"Ya mungkin karena mungkin memang mereka senang kalau saya tampil bodoh. Ya memang benar. Orang kan senang kalau disanjung-sanjung. Kalau saya sih lebih senang njelek-njelekin diri sendiri. Soalnya dari situ saya dapat duit. Kalau nggak dapat duit ya percuma," kata Tukul Arwana.

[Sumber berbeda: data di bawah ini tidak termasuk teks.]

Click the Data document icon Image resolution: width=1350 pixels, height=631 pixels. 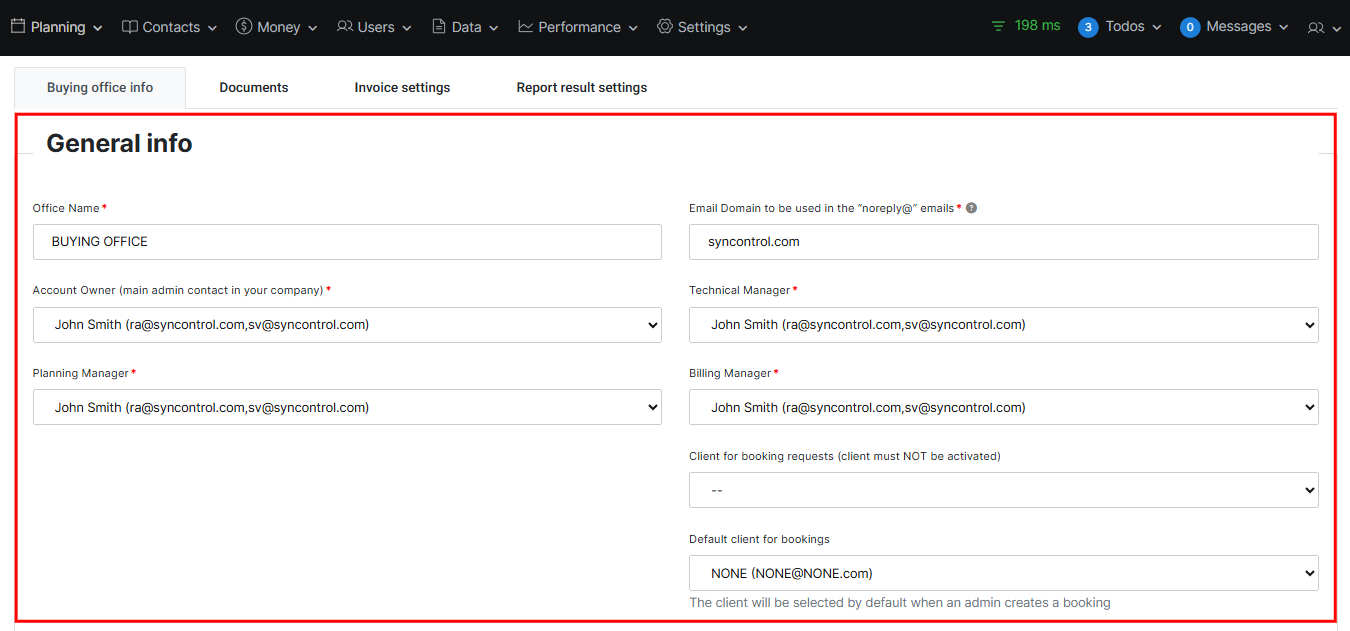(x=439, y=27)
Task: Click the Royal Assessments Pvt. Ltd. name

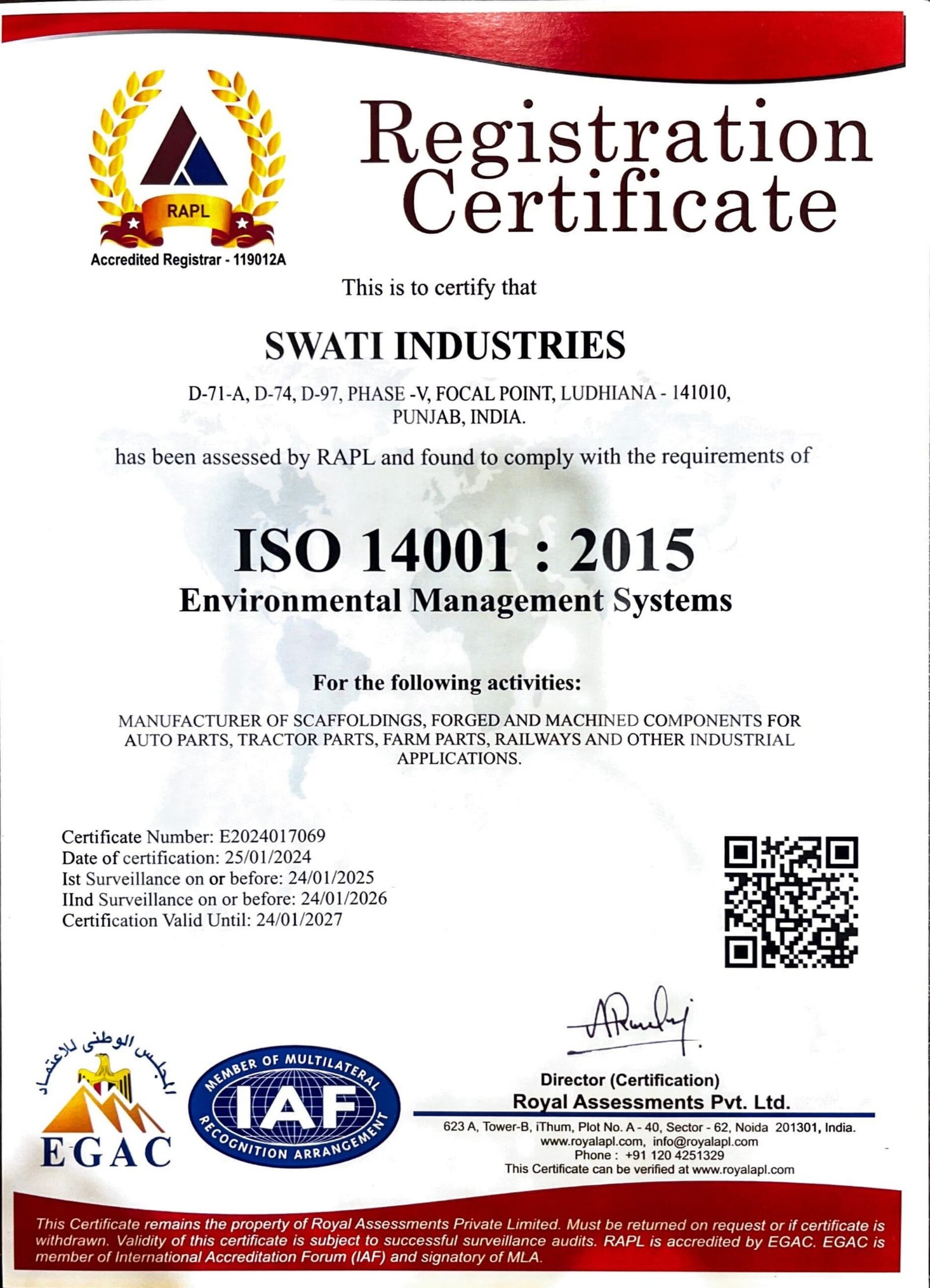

Salah satu profesi jaman sekarang; lempar gunjingan, olok2an, yang sini ketawa kegirangan, yang situ susah harga dirinya diolok2 sambil tersenyum kecut. Dan naifnya, yang susah malah bilang, "soalnya dari situ saya dapat duit". Beginilah potret kesenjangan yang terdapat pada acara Empat Mata yang bagiku kurang memiliki unsur positif apalagi edukatif didalamnya selain 'benar-benar ngocol perut'. Disadari atau tidak, dibalik tawa2 yang meledak tersebut tersimpan kedzaliman atas kehormatan orang lain, bukan cuman Tukul (terutama saat session baca email lengkap dengan gambar2 noraknya), tapi juga buat orang2 desa, bahkan budaya Jawa yang dikesankan oleh Tukul sendiri (sayang sekali!) sebagai Katro atau Ndeso. Disadari atau tidak, akan lahir persepsi publik bahwa yang selalu keren adalah kota dan yang selalu jelek adalah desa.